> WHAT NEEDS TO BE DONE
Copy each entry below exactly as it reads.

═══ DATASET ENTRIES ═══

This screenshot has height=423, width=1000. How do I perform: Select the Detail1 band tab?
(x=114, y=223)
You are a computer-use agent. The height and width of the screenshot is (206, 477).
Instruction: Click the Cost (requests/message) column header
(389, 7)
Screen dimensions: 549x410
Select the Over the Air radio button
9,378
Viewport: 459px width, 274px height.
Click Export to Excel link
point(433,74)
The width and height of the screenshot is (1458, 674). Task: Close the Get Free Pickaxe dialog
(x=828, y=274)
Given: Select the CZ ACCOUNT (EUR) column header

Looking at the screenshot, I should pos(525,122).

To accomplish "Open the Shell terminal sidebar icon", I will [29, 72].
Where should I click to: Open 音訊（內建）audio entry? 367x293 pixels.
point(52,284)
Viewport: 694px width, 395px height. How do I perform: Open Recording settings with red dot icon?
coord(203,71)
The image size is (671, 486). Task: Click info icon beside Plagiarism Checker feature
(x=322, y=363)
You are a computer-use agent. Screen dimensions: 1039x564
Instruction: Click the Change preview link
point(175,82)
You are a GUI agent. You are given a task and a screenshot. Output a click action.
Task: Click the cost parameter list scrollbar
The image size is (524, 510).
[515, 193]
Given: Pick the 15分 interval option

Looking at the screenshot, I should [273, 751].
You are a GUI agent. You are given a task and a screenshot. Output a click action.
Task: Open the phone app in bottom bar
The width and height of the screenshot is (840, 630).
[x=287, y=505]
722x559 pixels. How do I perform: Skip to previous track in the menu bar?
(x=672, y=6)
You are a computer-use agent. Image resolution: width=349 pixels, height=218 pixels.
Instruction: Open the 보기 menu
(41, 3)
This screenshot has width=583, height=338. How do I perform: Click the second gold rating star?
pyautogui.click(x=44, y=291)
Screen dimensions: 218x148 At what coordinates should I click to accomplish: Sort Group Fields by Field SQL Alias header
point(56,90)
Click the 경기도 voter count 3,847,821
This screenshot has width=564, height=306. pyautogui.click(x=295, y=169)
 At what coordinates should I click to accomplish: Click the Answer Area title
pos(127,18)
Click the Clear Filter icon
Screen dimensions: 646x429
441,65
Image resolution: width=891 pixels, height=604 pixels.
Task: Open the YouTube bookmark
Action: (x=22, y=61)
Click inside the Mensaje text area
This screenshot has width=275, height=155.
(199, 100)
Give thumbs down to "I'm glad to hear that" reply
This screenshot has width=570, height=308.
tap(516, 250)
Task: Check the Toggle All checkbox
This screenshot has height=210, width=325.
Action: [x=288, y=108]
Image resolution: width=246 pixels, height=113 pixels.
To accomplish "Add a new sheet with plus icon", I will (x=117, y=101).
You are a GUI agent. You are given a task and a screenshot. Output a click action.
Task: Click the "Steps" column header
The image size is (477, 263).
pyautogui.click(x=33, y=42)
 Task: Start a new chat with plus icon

═══

> TASK RESULT
This screenshot has height=423, width=1000. How do I perform: Select the Detail1 band tab?
(x=114, y=223)
You are a computer-use agent. The height and width of the screenshot is (206, 477).
Instruction: Click the Cost (requests/message) column header
(389, 7)
Screen dimensions: 549x410
Select the Over the Air radio button
9,378
Viewport: 459px width, 274px height.
Click Export to Excel link
point(433,74)
The width and height of the screenshot is (1458, 674). Task: Close the Get Free Pickaxe dialog
(x=828, y=274)
Given: Select the CZ ACCOUNT (EUR) column header

Looking at the screenshot, I should pos(525,122).

To accomplish "Open the Shell terminal sidebar icon", I will [29, 72].
Where should I click to: Open 音訊（內建）audio entry? 367x293 pixels.
point(52,284)
Viewport: 694px width, 395px height. How do I perform: Open Recording settings with red dot icon?
coord(203,71)
The image size is (671, 486). Task: Click info icon beside Plagiarism Checker feature
(x=322, y=363)
You are a computer-use agent. Screen dimensions: 1039x564
Instruction: Click the Change preview link
point(175,82)
You are a GUI agent. You are given a task and a screenshot. Output a click action.
Task: Click the cost parameter list scrollbar
The image size is (524, 510).
[515, 193]
Given: Pick the 15分 interval option

Looking at the screenshot, I should [273, 751].
You are a GUI agent. You are given a task and a screenshot. Output a click action.
Task: Open the phone app in bottom bar
The width and height of the screenshot is (840, 630).
[x=287, y=505]
722x559 pixels. How do I perform: Skip to previous track in the menu bar?
(x=672, y=6)
You are a computer-use agent. Image resolution: width=349 pixels, height=218 pixels.
Instruction: Open the 보기 menu
(41, 3)
This screenshot has width=583, height=338. How do I perform: Click the second gold rating star?
pyautogui.click(x=44, y=291)
Screen dimensions: 218x148 At what coordinates should I click to accomplish: Sort Group Fields by Field SQL Alias header
point(56,90)
Click the 경기도 voter count 3,847,821
This screenshot has width=564, height=306. pyautogui.click(x=295, y=169)
 At what coordinates should I click to accomplish: Click the Answer Area title
pos(127,18)
Click the Clear Filter icon
Screen dimensions: 646x429
441,65
Image resolution: width=891 pixels, height=604 pixels.
Task: Open the YouTube bookmark
Action: (x=22, y=61)
Click inside the Mensaje text area
This screenshot has width=275, height=155.
(199, 100)
Give thumbs down to "I'm glad to hear that" reply
This screenshot has width=570, height=308.
tap(516, 250)
Task: Check the Toggle All checkbox
This screenshot has height=210, width=325.
Action: [x=288, y=108]
Image resolution: width=246 pixels, height=113 pixels.
To accomplish "Add a new sheet with plus icon", I will (x=117, y=101).
You are a GUI agent. You are given a task and a screenshot. Output a click action.
Task: Click the "Steps" column header
The image size is (477, 263).
pyautogui.click(x=33, y=42)
 Task: Start a new chat with plus icon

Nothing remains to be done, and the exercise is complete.